As believers in God the creator, we recognize the wonderful result of God’s creation, he said. We may use nature to satisfy our legitimate needs, but we must also respect the intrinsic balance of creation. We should not consider nature an “untouchable taboo” on the one hand, or abuse it on the other.
Thus, nature is not more important than the human person. We are meant to use God’s gifts for their intended purpose, but the environment must not to be manipulated at our pleasure. Projects for integral human development cannot ignore coming generations.
This is particularly true, the pope wrote, when it comes to the energy problem. He said, “The fact that some states, power groups and companies hoard non-renewable energy resources represents a grave obstacle to development in poor countries.” This is especially unjust when the natural resources that are being stockpiled are in the poor countries themselves.
Technologically advanced societies can and must lower their energy consumption, he said, while at the same time they find alternative forms of energy. However, what is really needed, he said, is a “worldwide redistribution of energy resources” so that countries lacking those resources have access to them. “The fate of those countries cannot be left in the hands of whoever is first to claim the spoils,” he said.

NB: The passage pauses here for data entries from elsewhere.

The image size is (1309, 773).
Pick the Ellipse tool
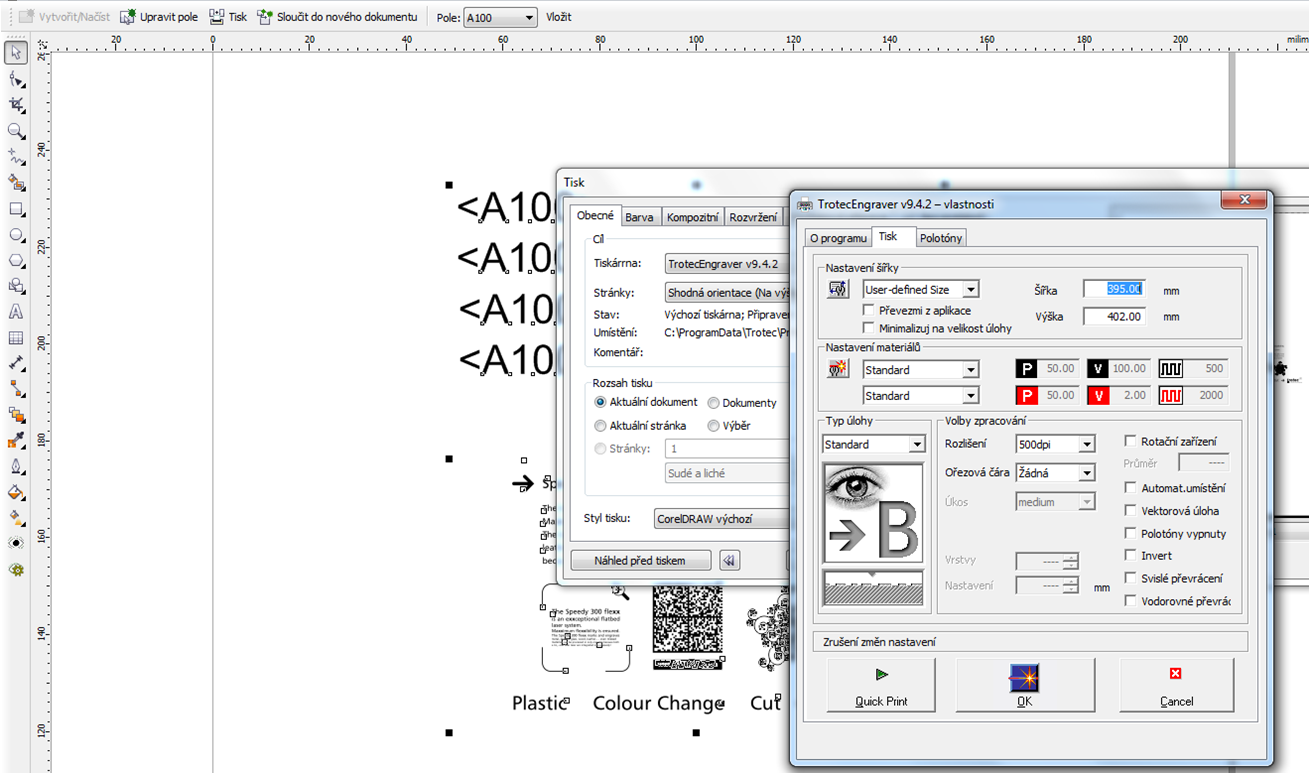tap(16, 235)
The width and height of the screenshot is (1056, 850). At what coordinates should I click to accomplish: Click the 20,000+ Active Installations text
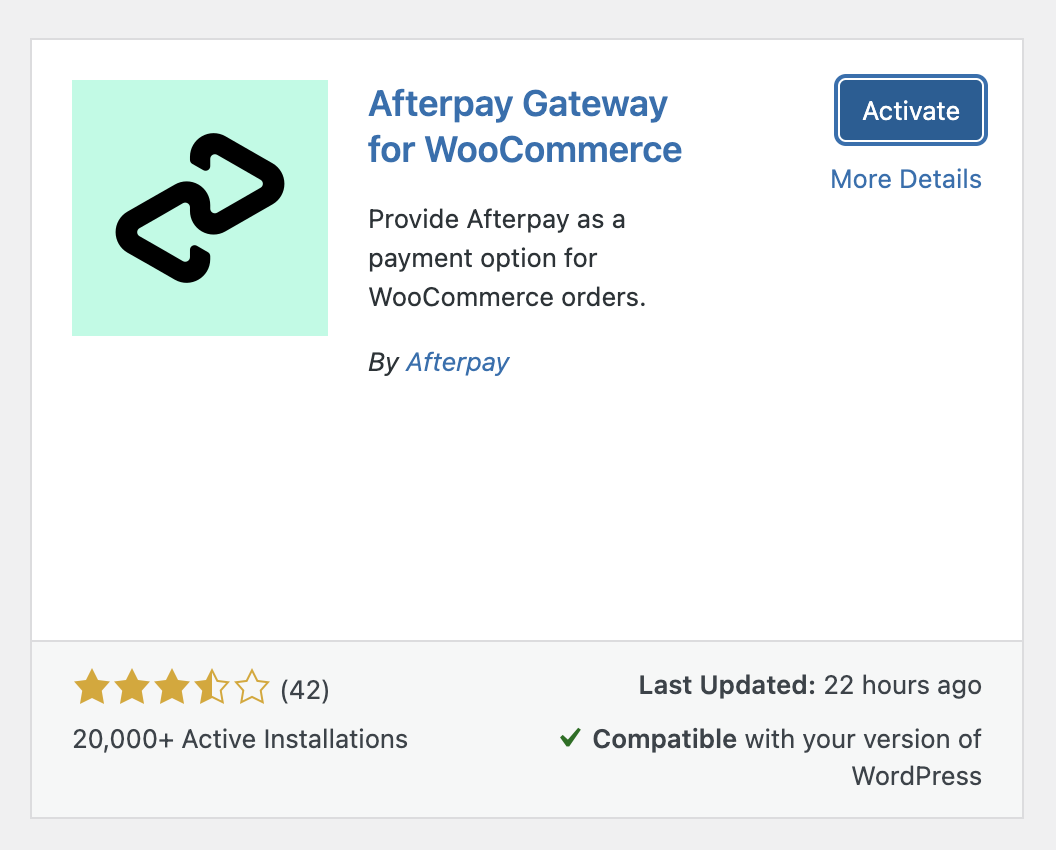coord(240,739)
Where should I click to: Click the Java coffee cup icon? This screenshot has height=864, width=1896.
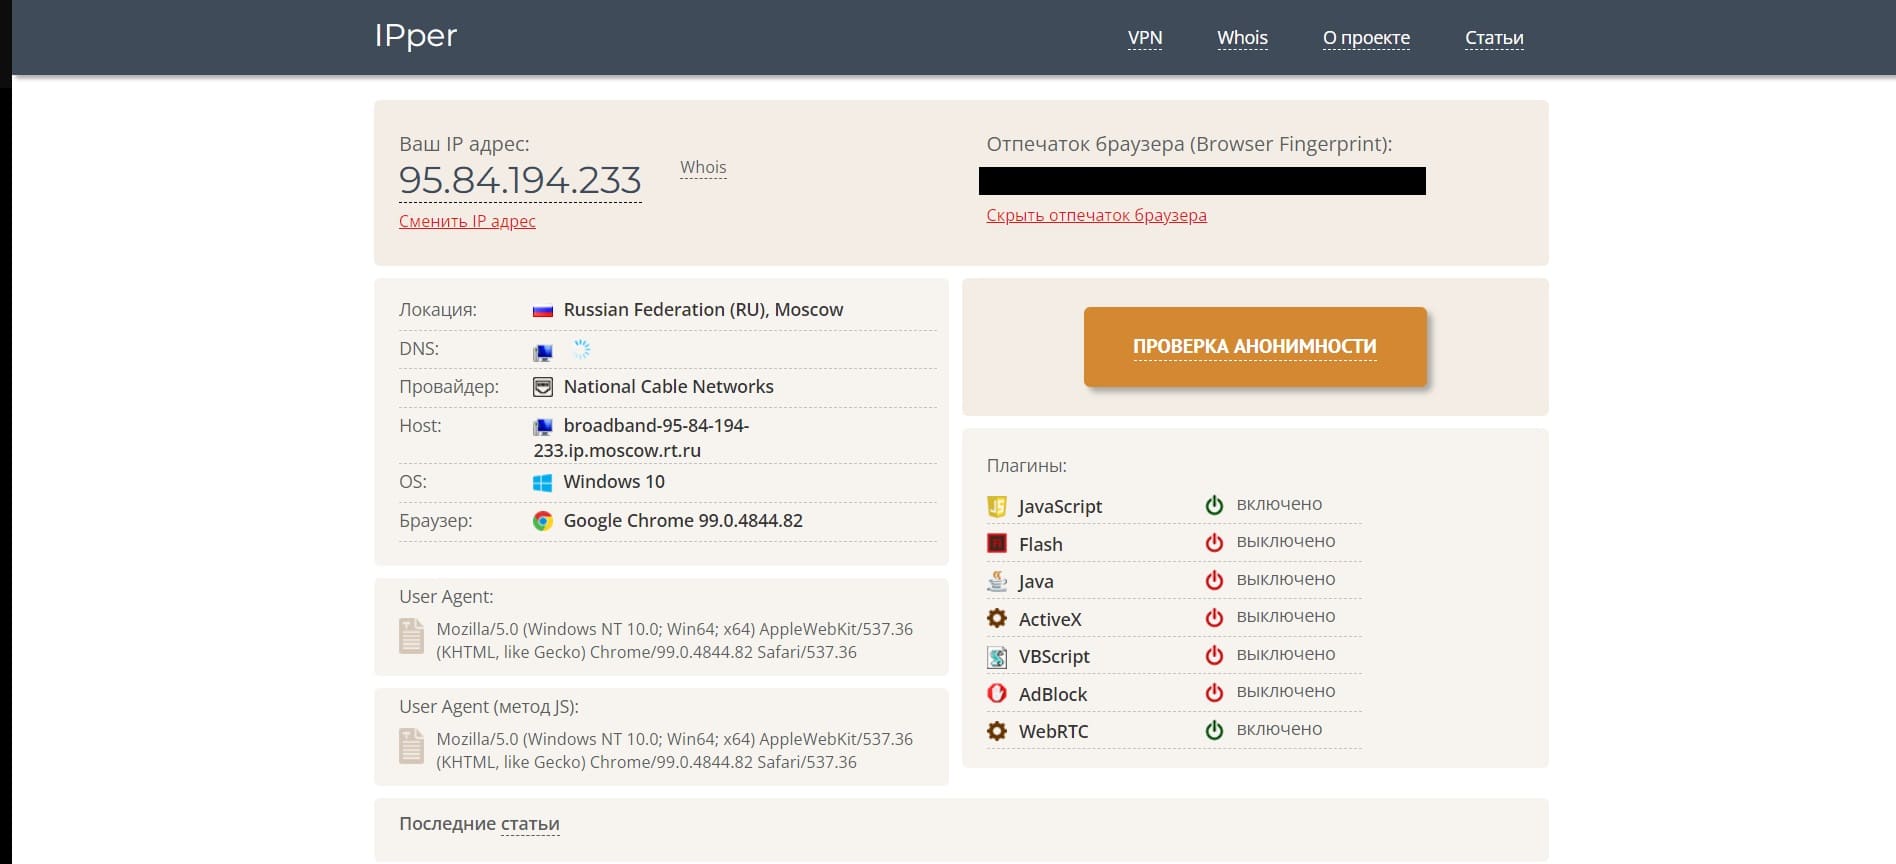click(x=996, y=581)
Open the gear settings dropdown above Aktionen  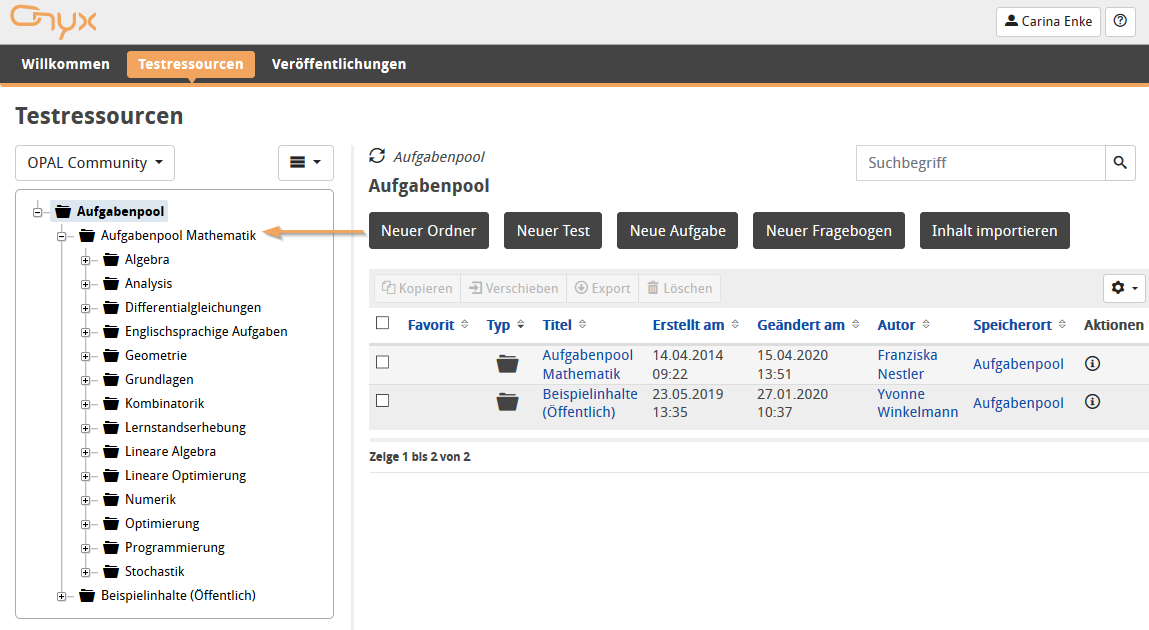pos(1123,288)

This is true, though, not only with energy, but with the whole of God’s creation. There is room for everyone on the earth, the pope wrote, and it’s our obligation to find the resources to live with dignity through the help of nature itself as well as through hard work and ingenuity.
“The way humanity treats the environment influences the way it treats itself, and vice versa,” he said. Therefore, he said in a passage obviously aimed at us in the United States as well as those in other wealthy countries, there’s a need for people “prone to hedonism and consumerism” to seriously review their lifestyles.
That’s followed by a passage possibly aimed at Israel: “The hoarding of resources, especially water, can generate serious conflicts among the people involved. Peaceful agreement about the use of resources can protect nature and, at the same time, the well-being of the societies concerned.”
Pope Benedict wrote about this because of his conviction that the Church has a responsibility towards creation. He said that the Church must not only defend earth, water and air as gifts of God that belong to everyone, but must “above all protect mankind from self-destruction.”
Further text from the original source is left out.